Ultimately, the Sveabot intelligent elevator control system is designed with coexistence in mind, ensuring that humans and robots can share elevator spaces safely. 

Hailing Elevators with Robots

Hailing an elevator involves a series of steps that robots must follow to call and operate the elevator autonomously: 

  1. Requesting Elevator Access: Using the elevator's open APIs, the robot sends a command to call the elevator to its current location.
  2. Awaiting Elevator Arrival: The robot determines whether the elevator has arrived through real-time monitoring of the elevator status and position from the elevator control system.
  3. Boarding the Elevator: Once the elevator arrives, the robot sends a command to open the door and enters the elevator cabin.
  4. Selecting Destination Floor: Based on its cleaning or service route, the robot selects the desired destination floor and close the door .
  5. Operating the Elevator: After initiating the ride, the robot evaluates whether the elevator has arrived by the elevator control system.
  6. Exiting the Elevator: Upon reaching the destination floor, the robot exits the elevator cabin and continues its cleaning in the designated area.
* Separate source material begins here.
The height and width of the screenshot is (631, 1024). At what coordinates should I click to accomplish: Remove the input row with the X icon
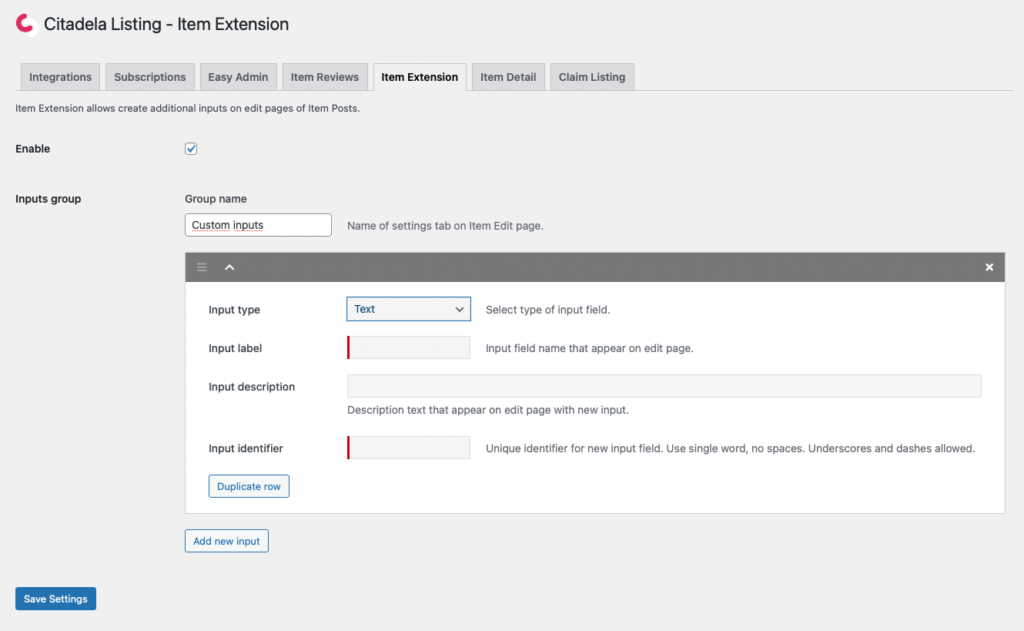click(x=989, y=267)
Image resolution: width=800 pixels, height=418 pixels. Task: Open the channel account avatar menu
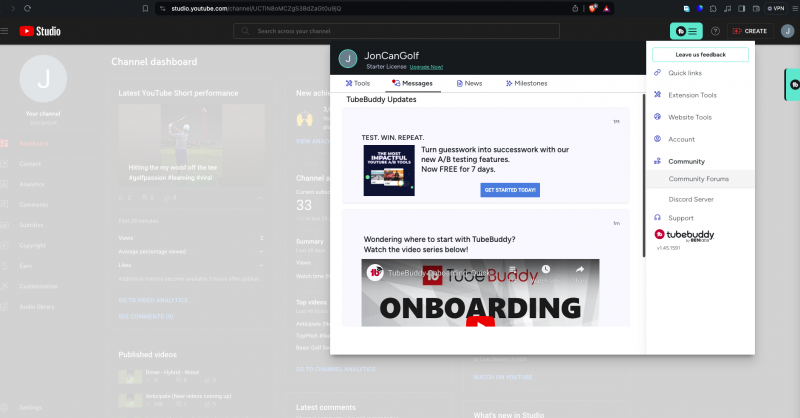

Case Study: Elevating Cleaning Operations in Hong Kong

In a recent case in Hong Kong, Sveabot showcased its prowess in elevator-accessible robots. With just two staff members, the team successfully deployed the S100 cleaning robot in a single day. The S100 can independently call the elevator from the ground floor, travel up to the 12th floor for cleaning tasks, and then return seamlessly to the starting point. The efficiency and effectiveness of this process left a lasting impression on the customer, highlighting how autonomous elevator-riding robots like the S100 can revolutionize and streamline cleaning operations across different levels of a building. 


With enhanced mobility, compatibility, and efficiency, these robots redefine the standards of modern building maintenance. To learn more about how the Sveabot series cleaning robots can keep your facilities spotless without much handholding, click here.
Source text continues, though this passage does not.